Ecologie: l'élite des étudiants "réveille" les entreprises

Des étudiants des grandes écoles ont publié un manifeste qui alerte décideurs politiques et économiques sur l'urgence climatique.
"Nos sociétés continuent leur trajectoire vers une catastrophe environnementale et humaine" déplorent les étudiants (image d'illustration). MaxPPP/dpa/picture-alliance

Ils veulent inclure dans "leur quotidien et leur métier" une "ambition environnementale pour ne pas finir dans l'impasse". Plus de 20 000 étudiants de toute la France, mais aussi au-delà, ont signé le "manifeste étudiant pour un réveil écologique" qui lance un appel d'urgence à agir pour sauvegarder la planète.

Lancé et rédigé par des élèves des grandes écoles, appelés à exercer des responsabilités de premier plan dans les années à venir - Polytechnique, HEC Paris, AgroParisTech, CentraleSupélec et ENS Ulm - il s'est progressivement élargi aux étudiants d'université de France. Mais aussi au-delà, en Belgique, au Canada ou encore au Royaume-Uni.

Les soutiens commencent à affluer, notamment celui de l'ancien ministre écologiste du Logement, Cécile Duflot.

Interrogés ce jeudi sur France info, les étudiants à l'initiative du projet ont également annoncé avoir reçu le soutien d'Al Gore, candidat à la présidentielle aux États-Unis en l'an 2000 et chantre de l'écologie.

Un réchauffement déjà là

"Au fur et à mesure que nous nous approchons de notre premier emploi, nous nous apercevons que le système dont nous faisons partie nous oriente vers des postes souvent incompatibles avec le fruit de nos réflexions et nous enferme dans des contradictions quotidiennes. Nous sommes déterminés, mais ne pouvons pas agir seuls : nous ne pourrons surmonter ces contradictions qu'avec l'implication active des décideurs économiques et politiques, dont le seul objectif doit être de servir durablement l'intérêt général", tancent les rédacteurs du manifeste, mis en ligne quelques jours après le rapport -alarmant- du Giec. Dans ce dernier, publié début octobre, les experts climat de l'ONU estiment que sans changement, le réchauffement climatique pourrait atteindre +1,5 degré en 2030. Ce qui aura des conséquences catastrophiques sur l'écosystème de la planète.

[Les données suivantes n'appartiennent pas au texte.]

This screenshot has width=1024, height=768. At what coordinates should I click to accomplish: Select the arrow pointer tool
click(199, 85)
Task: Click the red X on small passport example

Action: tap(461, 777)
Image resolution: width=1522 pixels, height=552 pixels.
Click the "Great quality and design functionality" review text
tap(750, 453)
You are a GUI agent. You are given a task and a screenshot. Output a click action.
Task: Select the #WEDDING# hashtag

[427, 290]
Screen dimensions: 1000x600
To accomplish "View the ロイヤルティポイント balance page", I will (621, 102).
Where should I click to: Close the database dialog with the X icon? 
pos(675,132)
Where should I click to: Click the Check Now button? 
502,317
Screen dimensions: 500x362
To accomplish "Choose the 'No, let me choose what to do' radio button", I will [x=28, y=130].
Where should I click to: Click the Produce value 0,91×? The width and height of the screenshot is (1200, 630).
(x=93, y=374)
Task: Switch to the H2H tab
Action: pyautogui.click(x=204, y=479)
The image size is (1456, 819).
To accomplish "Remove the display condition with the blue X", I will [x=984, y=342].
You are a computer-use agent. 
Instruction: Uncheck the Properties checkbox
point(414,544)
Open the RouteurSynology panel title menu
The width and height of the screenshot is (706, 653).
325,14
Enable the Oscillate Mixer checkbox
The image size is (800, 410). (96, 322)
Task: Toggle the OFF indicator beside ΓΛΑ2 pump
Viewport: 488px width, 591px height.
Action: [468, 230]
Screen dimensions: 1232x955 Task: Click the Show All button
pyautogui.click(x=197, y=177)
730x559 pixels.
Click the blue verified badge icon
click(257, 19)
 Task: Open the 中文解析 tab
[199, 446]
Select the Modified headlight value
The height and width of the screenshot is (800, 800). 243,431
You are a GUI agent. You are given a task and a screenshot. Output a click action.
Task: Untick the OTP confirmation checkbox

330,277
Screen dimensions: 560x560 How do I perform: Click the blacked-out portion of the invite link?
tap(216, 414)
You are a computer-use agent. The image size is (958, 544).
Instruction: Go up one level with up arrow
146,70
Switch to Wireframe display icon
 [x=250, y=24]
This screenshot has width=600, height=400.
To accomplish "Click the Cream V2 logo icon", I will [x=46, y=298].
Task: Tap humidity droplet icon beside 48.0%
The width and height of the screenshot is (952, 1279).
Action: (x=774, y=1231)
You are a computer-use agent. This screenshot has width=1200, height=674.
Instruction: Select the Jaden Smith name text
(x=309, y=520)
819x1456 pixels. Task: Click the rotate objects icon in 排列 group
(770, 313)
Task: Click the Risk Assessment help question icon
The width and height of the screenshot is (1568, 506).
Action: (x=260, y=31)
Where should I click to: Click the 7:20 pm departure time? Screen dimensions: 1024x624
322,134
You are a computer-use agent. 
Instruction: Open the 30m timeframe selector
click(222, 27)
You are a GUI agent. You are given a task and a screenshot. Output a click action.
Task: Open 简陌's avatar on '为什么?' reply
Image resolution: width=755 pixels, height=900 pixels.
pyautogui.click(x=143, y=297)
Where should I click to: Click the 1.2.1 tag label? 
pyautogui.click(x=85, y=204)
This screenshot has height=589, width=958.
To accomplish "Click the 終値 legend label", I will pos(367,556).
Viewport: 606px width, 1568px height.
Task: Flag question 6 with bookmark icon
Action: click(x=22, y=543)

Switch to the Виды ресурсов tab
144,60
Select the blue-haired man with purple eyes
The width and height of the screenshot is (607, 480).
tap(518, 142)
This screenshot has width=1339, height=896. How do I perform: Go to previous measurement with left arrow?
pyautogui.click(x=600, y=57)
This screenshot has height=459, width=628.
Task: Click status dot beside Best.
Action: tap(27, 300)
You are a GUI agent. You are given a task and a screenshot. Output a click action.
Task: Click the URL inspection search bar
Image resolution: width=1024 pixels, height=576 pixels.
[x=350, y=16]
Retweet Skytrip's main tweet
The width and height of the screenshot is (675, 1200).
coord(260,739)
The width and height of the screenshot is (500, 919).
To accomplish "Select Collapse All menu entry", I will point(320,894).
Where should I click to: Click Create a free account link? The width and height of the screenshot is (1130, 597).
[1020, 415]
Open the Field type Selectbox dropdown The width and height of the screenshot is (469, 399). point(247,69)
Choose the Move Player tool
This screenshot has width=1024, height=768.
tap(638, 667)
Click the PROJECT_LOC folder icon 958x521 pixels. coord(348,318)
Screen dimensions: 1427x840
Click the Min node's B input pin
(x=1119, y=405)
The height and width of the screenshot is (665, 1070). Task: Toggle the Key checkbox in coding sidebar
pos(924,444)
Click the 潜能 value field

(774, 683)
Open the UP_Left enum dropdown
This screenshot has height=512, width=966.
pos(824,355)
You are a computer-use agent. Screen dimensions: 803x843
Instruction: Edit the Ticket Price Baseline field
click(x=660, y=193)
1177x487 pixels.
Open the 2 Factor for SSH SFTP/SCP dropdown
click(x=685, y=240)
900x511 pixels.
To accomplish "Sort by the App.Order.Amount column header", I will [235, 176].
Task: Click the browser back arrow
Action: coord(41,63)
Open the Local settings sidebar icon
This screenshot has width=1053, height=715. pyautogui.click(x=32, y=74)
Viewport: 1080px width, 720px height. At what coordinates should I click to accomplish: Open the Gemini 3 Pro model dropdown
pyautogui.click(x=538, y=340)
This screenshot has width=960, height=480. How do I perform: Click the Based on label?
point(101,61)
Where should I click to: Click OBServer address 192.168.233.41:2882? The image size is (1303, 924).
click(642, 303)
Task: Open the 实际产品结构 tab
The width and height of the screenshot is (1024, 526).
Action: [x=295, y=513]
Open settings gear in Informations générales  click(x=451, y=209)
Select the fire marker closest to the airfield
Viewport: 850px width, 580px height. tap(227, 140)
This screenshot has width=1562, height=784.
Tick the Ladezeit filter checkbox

L'individualisme pointé du doigt

"Nous, futurs travailleurs, sommes prêts à questionner notre zone de confort pour que la société change profondément", écrivent-ils encore. Choisir un métier en relation avec ses convictions, un employeur qui prend des engagements environnementaux... Implicitement, les futurs professionnels, promis pour certains à des responsabilités, veulent faire bouger les lignes en convaincant les entreprises de modifier leurs comportements pour pouvoir collaborer avec les meilleurs d'entre eux. "Les entreprises doivent accepter de placer les logiques écologiques au coeur de leur organisation et de leurs activités."

Ils dressent enfin une liste d'idées écolo et incitent les signataires à s'engager sur certaines, voire la totalité, d'entre elles. Est notamment évoqué la réduction de la consommation de protéines animales, l'abandon de l'avion et des produits à usage unique, la réduction du chauffage de 1° en hiver ou encore l'engagement associatif.